GameStop, with 4,000 stores in the United States and an active online business of buying, selling and trading video games, faces the challenge of many retailers—inventory that might be desired in one location, but not physically available there.

Although the retailer had more than 10,000 games and a well-stocked warehouse that could offer ship-to-store convenience for customers, its systems did not show what games might be available in the individual stores, because once sold to or exchanged at the store, the game might stay there rather than returning to the warehouse, says Bill Graham, the company’s director of multichannel integration.

“Like any multichannel retailer with a large number of stores, we had a robust buy online, fulfill direct [in-store] business,” Graham explains. “But due to the nature of our business, with buy, sell, trade, purchase and resale, it was very hard to keep track of inventory and the supply chain spread out across all of our stores and in our warehouse. We always want to meet our customer needs by offering the best selection.”

So the retailer needed a new e-commerce ordering system that would enable in-store employees and online consumers to have visibility throughout the entire GameStop system, enabling a Florida customer, for example, to purchase a game that was only available at a store in Oregon.

The company started by developing a proof-of-concept system in 2014 with a vendor that Graham declined to name, then tested it in early 2015, rolling out the system to 250 stores in March of that year.

Following the success of those efforts, the full rollout started earlier this year and was completed by the end of February, Graham says, describing the company’s newly expanded ship from store program as an “absolute success.”

“The hardest part was getting started,” Graham adds. “The stores are very excited about it. It’s a great customer service opportunity as well. The second we turned it on, we had our 4,000 stores and thousands of active online customers who had twice the selection they had previously. You can imagine the impact. We’re really pleased with the success of the program.”

Customer retention

McBride Research Labs, a manufacturer of premium and natural hair care products sold through a distributor network to beauty salons and individuals, was looking at ways to increase customer retention, an issue the company had researched for many years, according to Terry Armstrong, McBride’s VP of sales and operations. “If you lose too many customers, you will be out of business soon.”

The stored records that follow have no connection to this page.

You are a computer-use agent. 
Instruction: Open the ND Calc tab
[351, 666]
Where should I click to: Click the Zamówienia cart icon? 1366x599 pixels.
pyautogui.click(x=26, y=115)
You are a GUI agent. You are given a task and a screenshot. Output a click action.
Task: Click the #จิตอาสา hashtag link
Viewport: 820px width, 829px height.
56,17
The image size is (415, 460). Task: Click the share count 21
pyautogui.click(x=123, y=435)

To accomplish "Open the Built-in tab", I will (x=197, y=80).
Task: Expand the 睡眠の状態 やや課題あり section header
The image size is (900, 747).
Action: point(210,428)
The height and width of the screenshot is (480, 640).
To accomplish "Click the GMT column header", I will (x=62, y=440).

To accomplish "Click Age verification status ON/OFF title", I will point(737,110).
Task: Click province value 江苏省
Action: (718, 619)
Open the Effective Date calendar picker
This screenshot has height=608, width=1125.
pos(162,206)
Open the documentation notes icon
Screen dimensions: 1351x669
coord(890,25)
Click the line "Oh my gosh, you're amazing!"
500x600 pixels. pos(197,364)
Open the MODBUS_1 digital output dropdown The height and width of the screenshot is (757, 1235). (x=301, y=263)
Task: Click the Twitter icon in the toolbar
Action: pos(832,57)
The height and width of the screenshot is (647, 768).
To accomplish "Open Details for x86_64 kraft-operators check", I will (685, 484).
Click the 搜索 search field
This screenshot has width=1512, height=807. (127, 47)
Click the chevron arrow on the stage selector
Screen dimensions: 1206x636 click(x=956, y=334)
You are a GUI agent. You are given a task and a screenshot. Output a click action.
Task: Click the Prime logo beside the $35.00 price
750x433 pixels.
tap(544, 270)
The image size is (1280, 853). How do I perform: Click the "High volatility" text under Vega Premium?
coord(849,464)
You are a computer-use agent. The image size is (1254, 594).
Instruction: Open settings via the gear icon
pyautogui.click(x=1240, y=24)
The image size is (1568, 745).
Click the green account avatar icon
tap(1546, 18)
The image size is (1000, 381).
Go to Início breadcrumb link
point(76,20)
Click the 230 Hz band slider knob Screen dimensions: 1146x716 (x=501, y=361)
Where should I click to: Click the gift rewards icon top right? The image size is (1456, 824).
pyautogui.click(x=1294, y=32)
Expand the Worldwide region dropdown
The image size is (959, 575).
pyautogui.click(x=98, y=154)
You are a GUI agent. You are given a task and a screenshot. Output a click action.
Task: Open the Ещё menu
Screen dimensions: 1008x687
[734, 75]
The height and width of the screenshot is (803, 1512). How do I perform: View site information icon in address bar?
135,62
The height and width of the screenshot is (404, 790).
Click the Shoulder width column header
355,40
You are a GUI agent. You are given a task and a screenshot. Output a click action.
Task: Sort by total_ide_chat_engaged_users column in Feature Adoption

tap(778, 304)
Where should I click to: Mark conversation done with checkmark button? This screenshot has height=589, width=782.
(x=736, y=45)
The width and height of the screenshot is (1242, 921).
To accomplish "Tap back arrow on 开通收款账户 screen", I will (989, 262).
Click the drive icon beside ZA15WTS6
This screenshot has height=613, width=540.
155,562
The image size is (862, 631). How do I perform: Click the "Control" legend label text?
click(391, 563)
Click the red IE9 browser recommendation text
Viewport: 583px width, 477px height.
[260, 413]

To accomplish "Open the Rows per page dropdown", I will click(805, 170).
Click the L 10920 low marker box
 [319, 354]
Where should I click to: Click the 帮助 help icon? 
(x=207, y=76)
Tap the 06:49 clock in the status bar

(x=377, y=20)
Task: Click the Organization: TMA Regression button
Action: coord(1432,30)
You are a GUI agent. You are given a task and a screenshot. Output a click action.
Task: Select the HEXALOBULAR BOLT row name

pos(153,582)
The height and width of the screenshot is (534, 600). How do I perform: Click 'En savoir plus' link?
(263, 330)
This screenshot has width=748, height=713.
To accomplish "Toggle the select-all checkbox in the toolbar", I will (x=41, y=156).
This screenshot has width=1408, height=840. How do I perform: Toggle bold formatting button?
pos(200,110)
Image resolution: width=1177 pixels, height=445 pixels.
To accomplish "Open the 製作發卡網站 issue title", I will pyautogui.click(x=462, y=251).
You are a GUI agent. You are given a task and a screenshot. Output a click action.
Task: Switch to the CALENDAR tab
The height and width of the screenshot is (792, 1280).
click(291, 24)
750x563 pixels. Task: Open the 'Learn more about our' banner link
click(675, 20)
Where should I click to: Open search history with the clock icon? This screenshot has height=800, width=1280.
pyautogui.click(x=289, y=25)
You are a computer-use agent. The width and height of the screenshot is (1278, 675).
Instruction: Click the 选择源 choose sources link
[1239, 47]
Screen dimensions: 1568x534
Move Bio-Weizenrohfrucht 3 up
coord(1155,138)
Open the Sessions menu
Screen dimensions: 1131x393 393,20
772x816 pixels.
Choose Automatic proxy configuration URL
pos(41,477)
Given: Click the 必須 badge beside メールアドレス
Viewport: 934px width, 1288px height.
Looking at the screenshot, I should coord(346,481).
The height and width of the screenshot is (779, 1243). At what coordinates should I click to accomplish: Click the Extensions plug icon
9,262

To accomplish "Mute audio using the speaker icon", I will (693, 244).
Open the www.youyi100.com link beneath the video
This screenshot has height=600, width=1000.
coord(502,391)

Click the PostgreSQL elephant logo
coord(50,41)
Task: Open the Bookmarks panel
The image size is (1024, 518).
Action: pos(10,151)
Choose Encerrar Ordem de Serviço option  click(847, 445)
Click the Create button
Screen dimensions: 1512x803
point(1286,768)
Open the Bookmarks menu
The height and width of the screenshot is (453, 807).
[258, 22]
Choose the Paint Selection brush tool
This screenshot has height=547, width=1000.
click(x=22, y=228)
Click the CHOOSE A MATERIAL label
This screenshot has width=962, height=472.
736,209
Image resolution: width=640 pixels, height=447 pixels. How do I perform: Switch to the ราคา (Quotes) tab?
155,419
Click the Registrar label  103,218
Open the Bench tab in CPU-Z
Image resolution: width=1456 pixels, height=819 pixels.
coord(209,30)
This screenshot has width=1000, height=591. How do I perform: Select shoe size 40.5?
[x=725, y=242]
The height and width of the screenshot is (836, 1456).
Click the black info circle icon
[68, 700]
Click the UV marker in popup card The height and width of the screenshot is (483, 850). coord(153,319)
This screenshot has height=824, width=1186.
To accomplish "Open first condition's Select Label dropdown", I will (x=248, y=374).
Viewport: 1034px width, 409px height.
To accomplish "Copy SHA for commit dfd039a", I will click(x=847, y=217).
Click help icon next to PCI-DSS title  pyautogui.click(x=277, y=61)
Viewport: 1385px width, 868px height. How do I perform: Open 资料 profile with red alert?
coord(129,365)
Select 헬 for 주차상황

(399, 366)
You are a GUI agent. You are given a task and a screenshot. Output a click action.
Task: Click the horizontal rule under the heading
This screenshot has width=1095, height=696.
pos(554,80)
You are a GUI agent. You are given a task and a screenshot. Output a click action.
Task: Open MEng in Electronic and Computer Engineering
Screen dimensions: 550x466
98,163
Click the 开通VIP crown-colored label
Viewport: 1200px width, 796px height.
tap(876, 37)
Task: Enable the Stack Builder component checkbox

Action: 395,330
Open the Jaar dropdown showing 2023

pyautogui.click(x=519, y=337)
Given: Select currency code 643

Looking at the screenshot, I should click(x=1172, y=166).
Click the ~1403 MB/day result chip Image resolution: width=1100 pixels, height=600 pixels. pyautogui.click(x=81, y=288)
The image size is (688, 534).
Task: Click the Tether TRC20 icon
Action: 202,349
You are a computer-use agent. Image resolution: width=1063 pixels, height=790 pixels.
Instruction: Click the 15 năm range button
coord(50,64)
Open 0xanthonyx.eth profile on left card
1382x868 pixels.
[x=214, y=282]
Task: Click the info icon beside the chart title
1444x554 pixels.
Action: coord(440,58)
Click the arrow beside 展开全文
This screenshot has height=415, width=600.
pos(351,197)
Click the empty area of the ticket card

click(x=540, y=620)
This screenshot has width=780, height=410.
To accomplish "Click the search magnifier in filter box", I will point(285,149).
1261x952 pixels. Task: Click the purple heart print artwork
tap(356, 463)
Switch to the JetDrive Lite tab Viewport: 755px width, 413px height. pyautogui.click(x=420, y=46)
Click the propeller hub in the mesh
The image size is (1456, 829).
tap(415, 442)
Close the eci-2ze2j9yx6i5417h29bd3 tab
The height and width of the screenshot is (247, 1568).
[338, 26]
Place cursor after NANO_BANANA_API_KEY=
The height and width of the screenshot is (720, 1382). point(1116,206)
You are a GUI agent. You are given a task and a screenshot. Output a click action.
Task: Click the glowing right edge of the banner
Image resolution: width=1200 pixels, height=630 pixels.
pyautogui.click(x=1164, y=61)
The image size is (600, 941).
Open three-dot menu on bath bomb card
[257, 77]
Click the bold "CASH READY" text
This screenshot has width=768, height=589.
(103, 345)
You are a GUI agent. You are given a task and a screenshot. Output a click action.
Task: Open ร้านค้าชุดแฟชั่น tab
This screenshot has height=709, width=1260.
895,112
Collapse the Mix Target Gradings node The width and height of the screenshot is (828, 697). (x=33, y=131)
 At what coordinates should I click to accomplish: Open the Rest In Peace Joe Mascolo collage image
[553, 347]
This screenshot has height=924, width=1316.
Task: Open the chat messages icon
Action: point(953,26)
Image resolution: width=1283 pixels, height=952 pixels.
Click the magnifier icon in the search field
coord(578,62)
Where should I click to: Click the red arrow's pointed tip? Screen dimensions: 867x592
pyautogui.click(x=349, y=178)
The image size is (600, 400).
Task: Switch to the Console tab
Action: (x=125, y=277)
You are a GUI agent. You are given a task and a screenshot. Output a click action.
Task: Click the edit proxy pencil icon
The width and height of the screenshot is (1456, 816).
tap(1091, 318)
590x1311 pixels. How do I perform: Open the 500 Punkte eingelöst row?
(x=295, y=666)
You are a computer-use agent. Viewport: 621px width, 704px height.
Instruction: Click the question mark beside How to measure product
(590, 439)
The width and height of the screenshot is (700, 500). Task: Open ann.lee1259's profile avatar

Customer retention is essential because the loss of one salon customer typically costs McBride $7,000 to $8,000, a significant sum for the small company. One of the major aspects of any successful retention program is to have the knowledge management to be able to track customer activity, according to Armstrong.

Another essential element is mobile capability because McBride’s distributor network spends plenty of time on the road selling to salon chains and independent beauty parlors as well as to some individuals.

After examining several different programs, McBride chose Sionic Mobile’s Ion program, which enables McBride to provide merchant-branded gift cards for a variety of retailers and other rewards to its distributor network, which in turn can offer those incentives to their most loyal customers. The salons can participate as well, offering Ion rewards to its most loyal customers.

The Ion program tracks all customer activity, rewards, redemptions and other data essential for the program to be successful, and allows McBride to offer targeted rewards. If customer retention lags in a certain area, McBride can accelerate the Ions (points) it offers to customers in that region.

“What we were presented allows us easily to monitor all of the customer activity,” Armstrong says. “If we want more sales in the Northeast, we can offer more rewards in that area. The primary metric the program offers us is the retention rate.”

McBride completed the beta test of the program earlier this year and rolled it out to its entire sales network at the beginning of February. Although no hard figures are available yet on the success of the program, Armstrong says the distributor in the beta provided positive feedback.